# **Crossing Guard: Mediating Host-Accelerator Coherence Interactions**

Lena E. Olson Mark D. Hill David A. Wood
University of Wisconsin-Madison
Department of Computer Sciences

## Summary of paper

Hardware accelerators are currently of great interest to academia and industry, because specialization is a path forward that does not rely on the continuation of Moore's Law or Dennard scaling. As a result, accelerators have been proposed for a wide variety of applications; for example, accelerators are enabling new advances in machine learning.

Some of these accelerators may benefit from sharing a unified address space with the host system. For many years, CPUs have optimized fine-grained, data-dependent memory accesses through the use of hardware cache coherence. Hardware coherence aids in both performance and programmability by freeing the programmer from explicitly managing where data is located in memory and the cache hierarchy. Some accelerators, such as GPGPUs, already support some degree of cache coherent memory accesses.

However, accelerators are not CPUs, and CPU approaches to coherence are not a perfect fit for unified accelerator-CPU systems for several reasons. First, while CPUs are general-purpose compute devices, accelerators are by definition specialized. There may therefore be benefits to optimizing the accelerator's caches based on expected data access patterns. In addition, groups of accelerator cores may work together on similar data, as in GPGPUs or Fusion [4]; these accelerators may see efficiency and performance improvements with hierarchical caches. Any coherence approach should therefore allow customized accelerator caches.

Second, accelerators differ from CPUs in that they may be designed by third parties, and then integrated into the host SoC. Unfortunately, it is not straight-forward to drop a third-party device into a host coherence protocol. Traditional CPU coherence protocols are generally proprietary; they also vary by host system. Coherence protocols are notoriously complex and difficult to implement correctly; accelerator designers may not have the expertise or time to implement and test complex traditional host protocols. The burden of implementing a new cache controller for every host system will limit the ability to design interoperable accelerators. A coherence approach should therefore export a single, standard coherence interface to the accelerator, and it should be as simple as possible while still allowing customization and high performance.

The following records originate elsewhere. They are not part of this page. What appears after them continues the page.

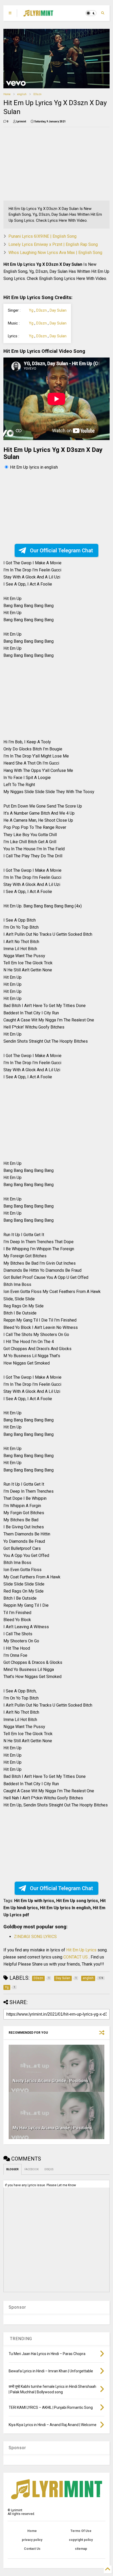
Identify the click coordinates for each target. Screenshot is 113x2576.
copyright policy (81, 2540)
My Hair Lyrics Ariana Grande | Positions (52, 2127)
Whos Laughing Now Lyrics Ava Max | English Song (55, 252)
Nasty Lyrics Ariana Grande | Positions (50, 2080)
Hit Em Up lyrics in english (34, 467)
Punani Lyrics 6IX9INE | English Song (42, 236)
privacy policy (32, 2540)
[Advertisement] (37, 164)
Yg (31, 310)
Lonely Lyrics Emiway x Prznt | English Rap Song (53, 244)
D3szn (37, 94)
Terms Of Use (80, 2531)
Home (7, 94)
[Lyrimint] (38, 15)
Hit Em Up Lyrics (81, 1949)
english (22, 94)
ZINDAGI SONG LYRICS (35, 1936)
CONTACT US (75, 1957)
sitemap (81, 2549)
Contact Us (32, 2549)
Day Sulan (58, 310)
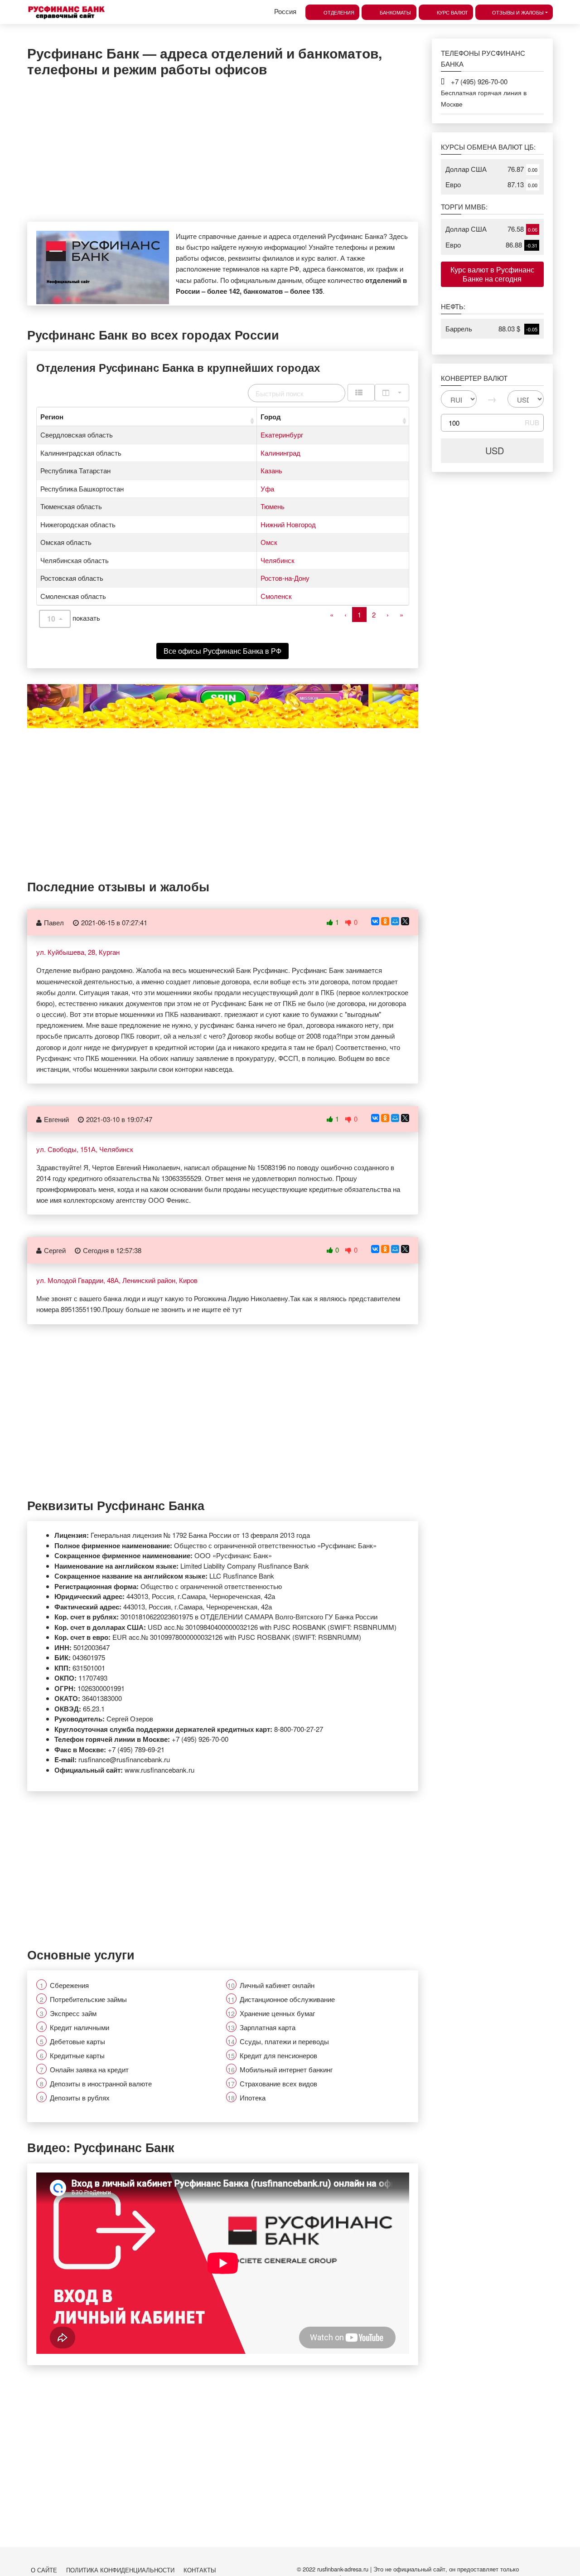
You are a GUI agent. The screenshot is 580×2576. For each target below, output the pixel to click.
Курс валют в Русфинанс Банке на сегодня (492, 274)
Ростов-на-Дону (285, 578)
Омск (269, 542)
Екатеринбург (282, 434)
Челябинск (278, 560)
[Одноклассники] (385, 921)
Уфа (267, 488)
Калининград (280, 452)
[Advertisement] (222, 149)
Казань (271, 470)
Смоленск (276, 596)
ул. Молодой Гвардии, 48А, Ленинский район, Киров (117, 1280)
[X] (405, 921)
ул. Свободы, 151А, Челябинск (84, 1149)
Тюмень (273, 506)
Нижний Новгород (288, 524)
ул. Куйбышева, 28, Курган (78, 952)
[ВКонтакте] (375, 921)
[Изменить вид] (361, 392)
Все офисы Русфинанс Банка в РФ (222, 651)
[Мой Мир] (395, 921)
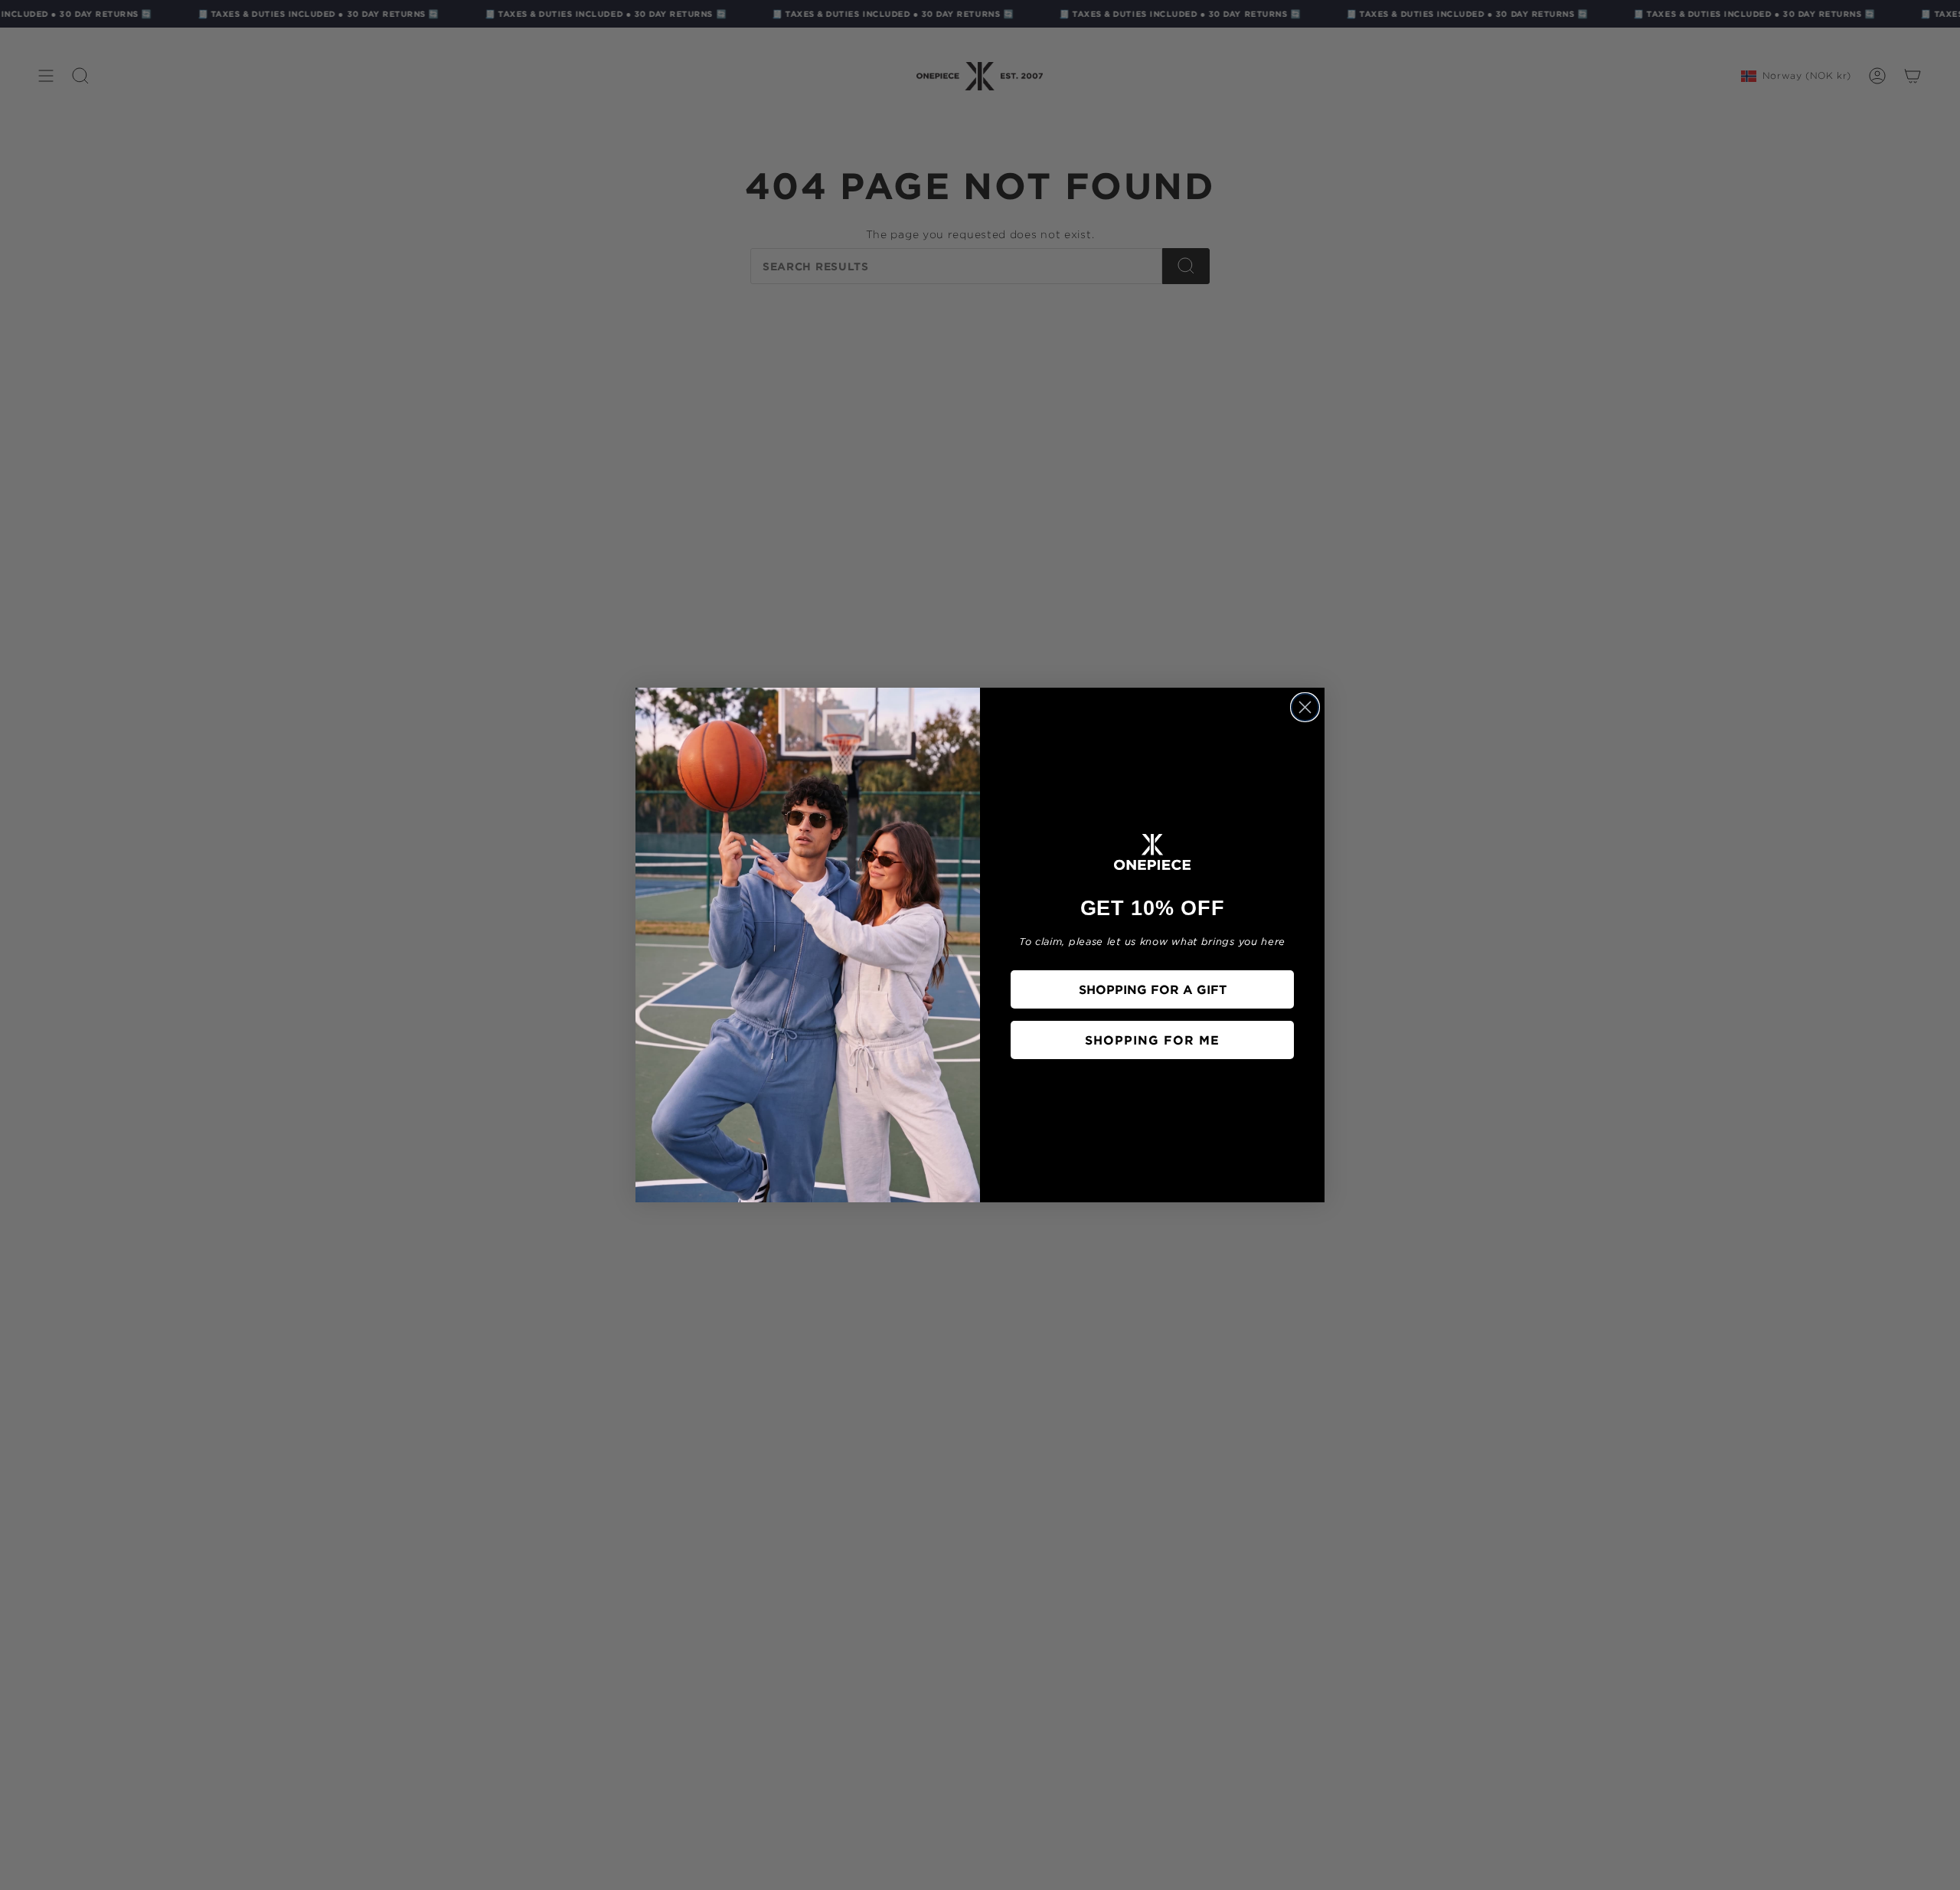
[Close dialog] (1305, 707)
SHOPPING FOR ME (1152, 1040)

Finally, even CPU coherence implementations have been known to have bugs; accelerator controllers implemented by third parties may be prone to a higher rate of errata. An erroneous message sent from the accelerator to the host – or an omitted response – can deadlock the host coherence protocol as well, rendering the host system inoperable. A malicious accelerator could potentially even snoop on coherence traffic in a side-channel attack. For this reason, host system designers will want to ensure that the coherence interface is able to tolerate receiving any coherence message from the accelerator at any time, without coherence errors visible to the CPU caches. It should also limit the coherence activity the accelerator is able to observe.

These requirements for an interface – allowing customized accelerator caches, standardized messages across systems, and providing safety for the host – essentially describe the software concept of an Application Program Interface (API). An API provides clients (i.e., accelerators) with a public interface that is simple and stable. Meanwhile, the back-end implementation can be treated as a black box and can change without notifying users of the API. The narrow set of interactions that are allowed by the API limits the potential error cases. Our work, *Crossing Guard*, aims to provide such an interface.

#### **Related Work**

There are several current industry approaches to providing safe, interoperable accelerator coherence. Several of them (IBM CAPI [6], ARM ACP [2]), provide interfaces to accelerators; however, they do not allow building a customized cache hierarchy at the accelerator. In addition, they are limited in what host systems they support.

To provide interoperable coherence between host system vendors, the CCIX consortium [1] intends to provide an industry standard. This may fulfill many of our requirements; however, at this time, all details about the standard are only available to member companies. It is therefore unclear how it handles incorrect accelerator messages, or whether it allows hierarchical caches at the accelerator.

# **Crossing Guard**

Crossing Guard provides a coherence API through host-side hardware that translates between the two coherence domains. It exports a small set of coherence requests and responses to the accelerator; full details are in the paper. This interface allows the accelerator to request and receive cache blocks in shared or exclusive state; to evict blocks back to the host; and to respond to host requests with data or acknowledgments. We

Crossing Guard: Mediating Host-Accelerator Coherence Interactions, Lena E. Olson, Mark D. Hill, David A. Wood. Published in ASPLOS, April 2017.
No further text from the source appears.